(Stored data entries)
•••••
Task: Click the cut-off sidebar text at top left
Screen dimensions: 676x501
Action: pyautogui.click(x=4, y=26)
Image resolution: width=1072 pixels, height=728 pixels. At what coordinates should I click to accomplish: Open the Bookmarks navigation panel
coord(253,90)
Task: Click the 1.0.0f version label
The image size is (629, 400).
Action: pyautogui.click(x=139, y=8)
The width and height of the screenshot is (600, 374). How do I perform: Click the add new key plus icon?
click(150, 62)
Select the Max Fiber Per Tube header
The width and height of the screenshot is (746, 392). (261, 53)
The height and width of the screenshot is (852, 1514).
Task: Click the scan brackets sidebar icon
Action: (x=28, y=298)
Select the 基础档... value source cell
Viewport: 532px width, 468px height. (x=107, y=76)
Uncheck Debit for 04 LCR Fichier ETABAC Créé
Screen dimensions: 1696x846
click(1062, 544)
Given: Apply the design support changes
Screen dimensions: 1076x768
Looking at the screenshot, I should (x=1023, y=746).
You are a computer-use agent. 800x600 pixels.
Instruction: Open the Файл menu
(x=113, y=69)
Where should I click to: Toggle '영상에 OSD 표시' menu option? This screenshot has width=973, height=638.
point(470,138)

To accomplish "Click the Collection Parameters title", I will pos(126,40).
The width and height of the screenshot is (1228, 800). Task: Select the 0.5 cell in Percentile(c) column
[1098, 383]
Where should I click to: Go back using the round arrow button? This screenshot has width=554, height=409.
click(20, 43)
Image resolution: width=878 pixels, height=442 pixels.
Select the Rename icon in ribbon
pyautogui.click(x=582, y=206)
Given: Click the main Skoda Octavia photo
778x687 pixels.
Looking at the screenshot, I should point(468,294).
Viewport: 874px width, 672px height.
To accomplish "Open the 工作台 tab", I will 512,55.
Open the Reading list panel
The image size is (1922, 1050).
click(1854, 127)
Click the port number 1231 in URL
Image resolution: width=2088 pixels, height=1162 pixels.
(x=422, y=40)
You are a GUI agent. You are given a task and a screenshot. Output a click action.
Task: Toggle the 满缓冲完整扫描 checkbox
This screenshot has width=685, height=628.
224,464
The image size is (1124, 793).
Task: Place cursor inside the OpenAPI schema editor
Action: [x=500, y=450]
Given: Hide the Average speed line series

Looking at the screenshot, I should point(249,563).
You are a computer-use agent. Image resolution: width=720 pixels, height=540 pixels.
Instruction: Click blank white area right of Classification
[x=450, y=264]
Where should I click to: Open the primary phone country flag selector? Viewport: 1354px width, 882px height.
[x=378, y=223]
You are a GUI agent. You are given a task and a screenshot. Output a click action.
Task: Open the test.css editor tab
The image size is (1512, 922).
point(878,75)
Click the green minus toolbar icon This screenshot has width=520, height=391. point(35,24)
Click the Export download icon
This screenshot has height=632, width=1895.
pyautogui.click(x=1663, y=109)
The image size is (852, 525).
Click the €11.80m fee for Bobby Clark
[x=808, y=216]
•••••
Would you transcribe the data above exactly as it stands?

Final answer:
Task: Click the cut-off sidebar text at top left
Screen dimensions: 676x501
Action: pyautogui.click(x=4, y=26)
Image resolution: width=1072 pixels, height=728 pixels. At what coordinates should I click to accomplish: Open the Bookmarks navigation panel
coord(253,90)
Task: Click the 1.0.0f version label
The image size is (629, 400).
Action: pyautogui.click(x=139, y=8)
The width and height of the screenshot is (600, 374). How do I perform: Click the add new key plus icon?
click(150, 62)
Select the Max Fiber Per Tube header
The width and height of the screenshot is (746, 392). (261, 53)
The height and width of the screenshot is (852, 1514).
Task: Click the scan brackets sidebar icon
Action: (x=28, y=298)
Select the 基础档... value source cell
Viewport: 532px width, 468px height. (x=107, y=76)
Uncheck Debit for 04 LCR Fichier ETABAC Créé
Screen dimensions: 1696x846
click(1062, 544)
Given: Apply the design support changes
Screen dimensions: 1076x768
Looking at the screenshot, I should (x=1023, y=746).
You are a computer-use agent. 800x600 pixels.
Instruction: Open the Файл menu
(x=113, y=69)
Where should I click to: Toggle '영상에 OSD 표시' menu option? This screenshot has width=973, height=638.
point(470,138)

To accomplish "Click the Collection Parameters title", I will pos(126,40).
The width and height of the screenshot is (1228, 800). Task: Select the 0.5 cell in Percentile(c) column
[1098, 383]
Where should I click to: Go back using the round arrow button? This screenshot has width=554, height=409.
click(20, 43)
Image resolution: width=878 pixels, height=442 pixels.
Select the Rename icon in ribbon
pyautogui.click(x=582, y=206)
Given: Click the main Skoda Octavia photo
778x687 pixels.
Looking at the screenshot, I should point(468,294).
Viewport: 874px width, 672px height.
To accomplish "Open the 工作台 tab", I will 512,55.
Open the Reading list panel
The image size is (1922, 1050).
click(1854, 127)
Click the port number 1231 in URL
Image resolution: width=2088 pixels, height=1162 pixels.
(x=422, y=40)
You are a GUI agent. You are given a task and a screenshot. Output a click action.
Task: Toggle the 满缓冲完整扫描 checkbox
This screenshot has width=685, height=628.
224,464
The image size is (1124, 793).
Task: Place cursor inside the OpenAPI schema editor
Action: [x=500, y=450]
Given: Hide the Average speed line series

Looking at the screenshot, I should point(249,563).
You are a computer-use agent. Image resolution: width=720 pixels, height=540 pixels.
Instruction: Click blank white area right of Classification
[x=450, y=264]
Where should I click to: Open the primary phone country flag selector? Viewport: 1354px width, 882px height.
[x=378, y=223]
You are a GUI agent. You are given a task and a screenshot. Output a click action.
Task: Open the test.css editor tab
The image size is (1512, 922).
point(878,75)
Click the green minus toolbar icon This screenshot has width=520, height=391. point(35,24)
Click the Export download icon
This screenshot has height=632, width=1895.
pyautogui.click(x=1663, y=109)
The image size is (852, 525).
Click the €11.80m fee for Bobby Clark
[x=808, y=216]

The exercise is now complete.